Realization dawned and it wasn’t particularly welcomed. “Another gift from your husband?” He nodded at the item although he couldn’t fathom why the damn object offended him. Just knew that it did.
Aila snatched her hand from the cross. “What?” She appeared distracted. “Oh, yes.” Her fingers fluttered over the intricate carvings before dropping once more to her lap. “This was a family heirloom. Rumored to have once belonged to Columba himself.”

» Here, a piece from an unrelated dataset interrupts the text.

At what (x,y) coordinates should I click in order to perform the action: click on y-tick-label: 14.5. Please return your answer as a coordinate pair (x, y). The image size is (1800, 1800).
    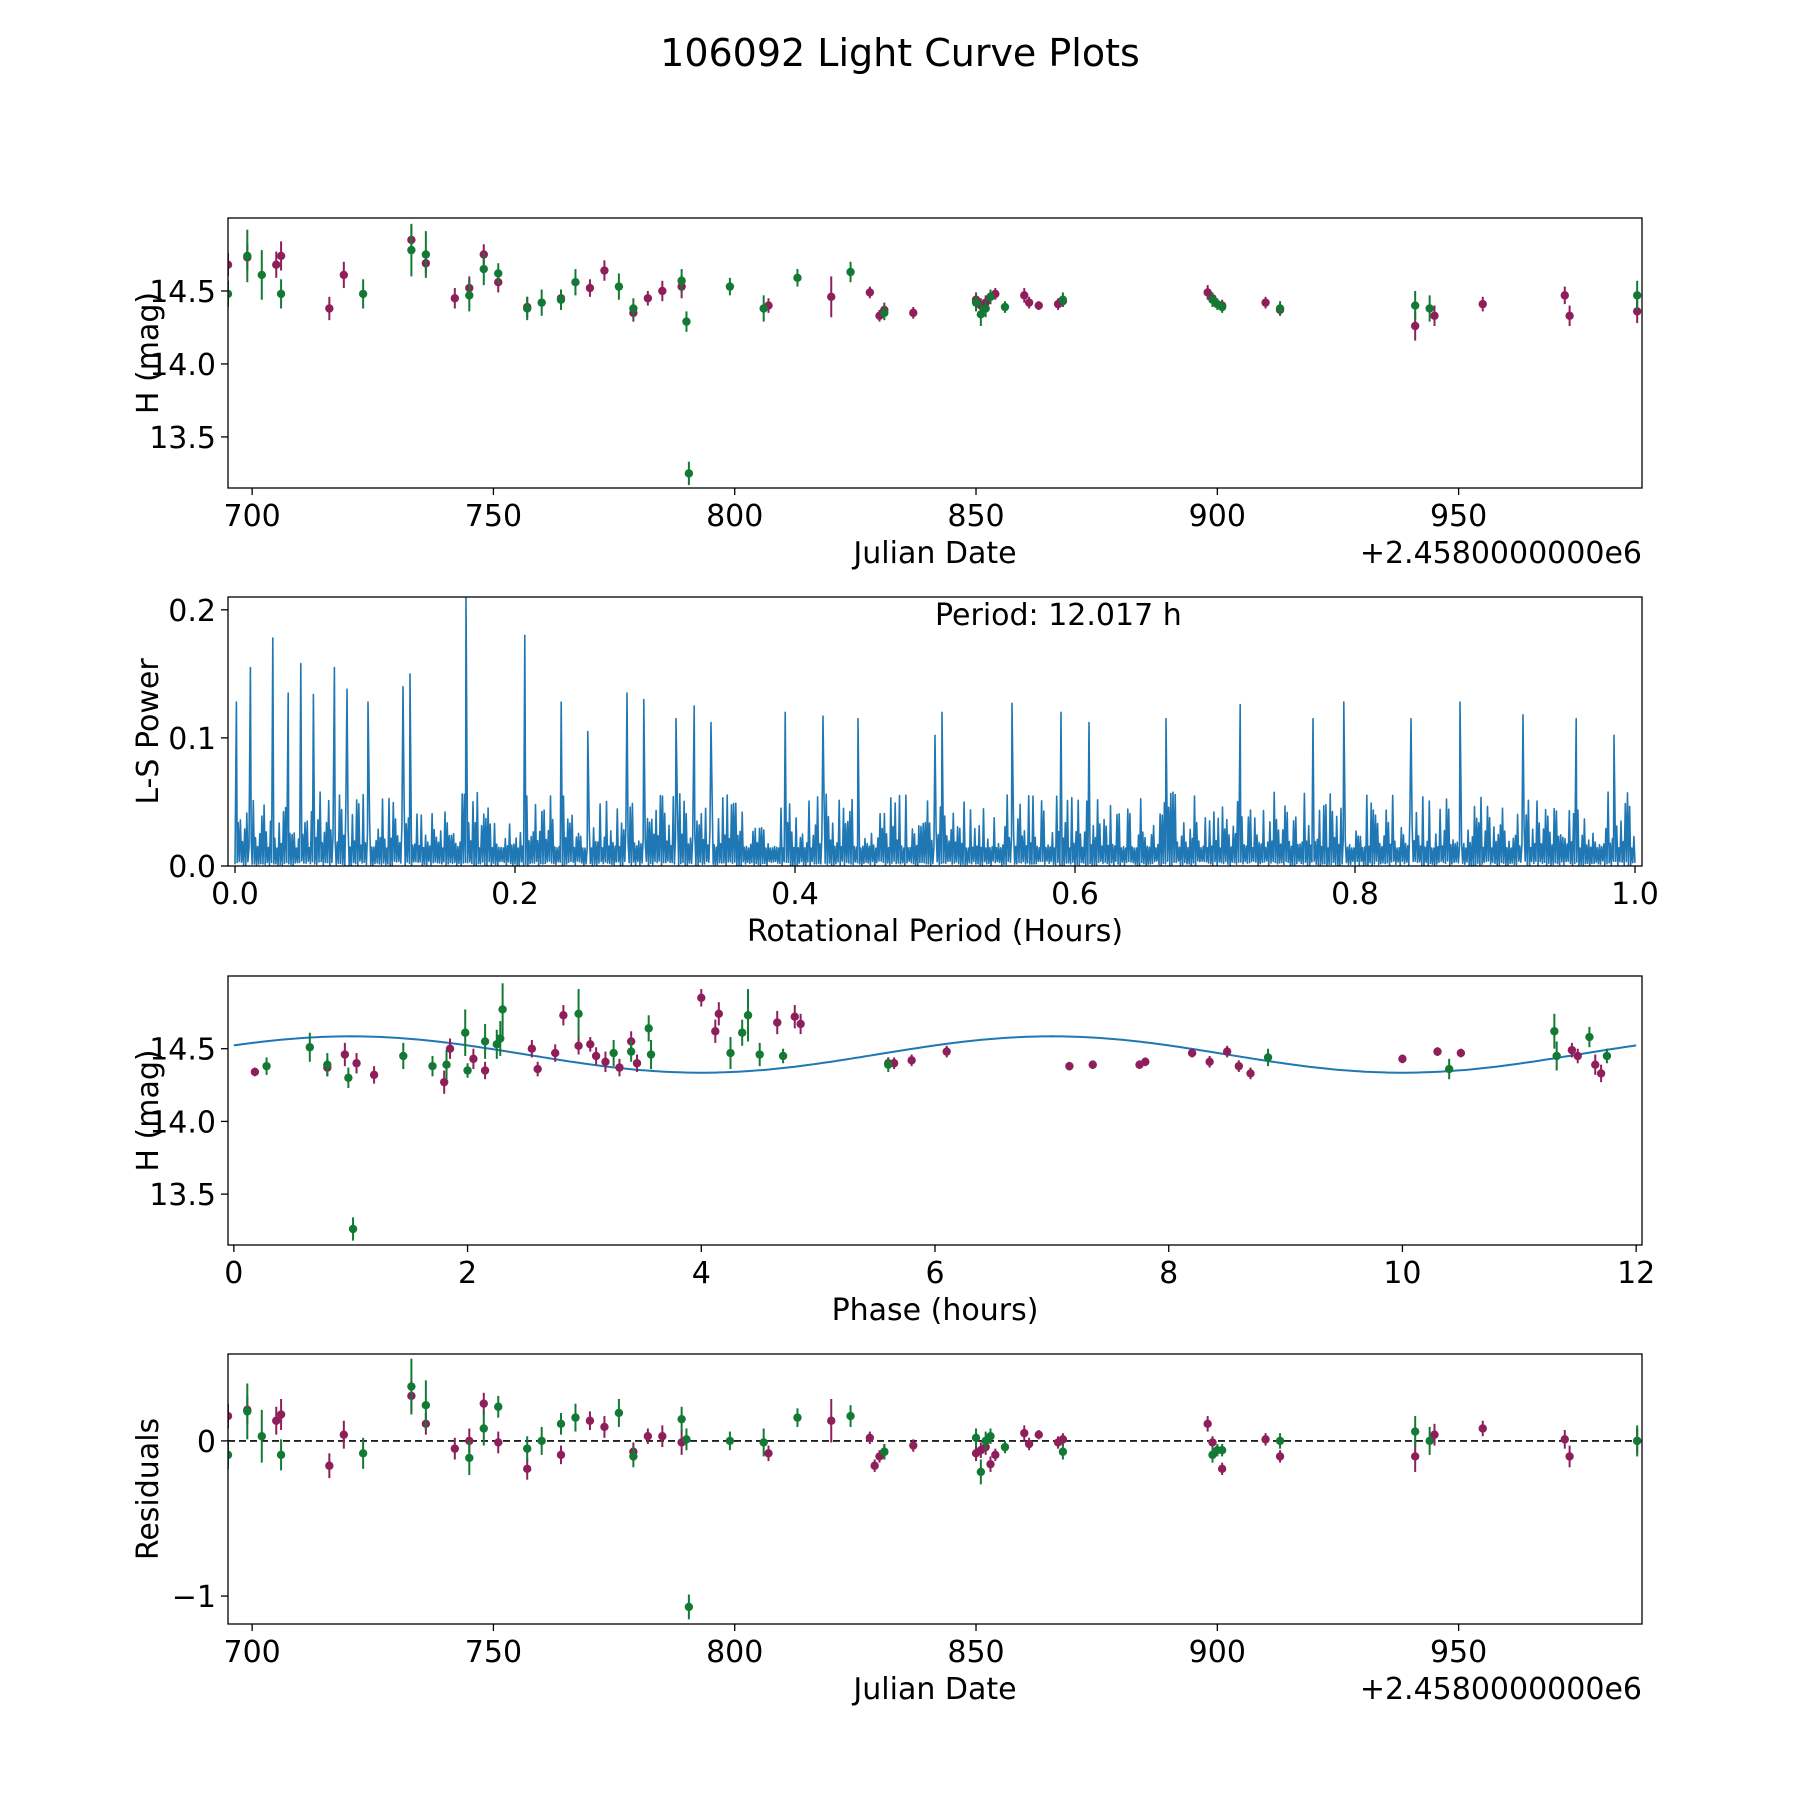
    Looking at the image, I should click on (182, 292).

Connor frowned and leaned in to get a closer look at the artifact. If it was a relic from Columba’s time, it would make the cross almost three hundred years old.
And it certainly looked it. He’d wondered at its Gaelic influence. Was it possible the Christian saint, who originated from his own ancestors’ land across the water, had lived among the Picts long enough to bestow upon them personal items?
Connor had always believed the saint’s relics remained on the sacred Isle of Iona. It was one of the reasons the cursed Vikings kept raiding. For the treasures left there over the centuries.
“A precious heirloom, for sure.” No wonder she kept it close to her heart. Not only was it a gift from her dead husband. It had also belonged to the man who’d brought the light to a pagan land.
He knew, now, the Picts weren’t the savage heathens he’d first thought. But neither were they truly Christian. The queen and her kin made no secret of the fact they continued to worship the old gods. So why then would a noble-born lady like Aila not follow the conventions of the royal house of Ce?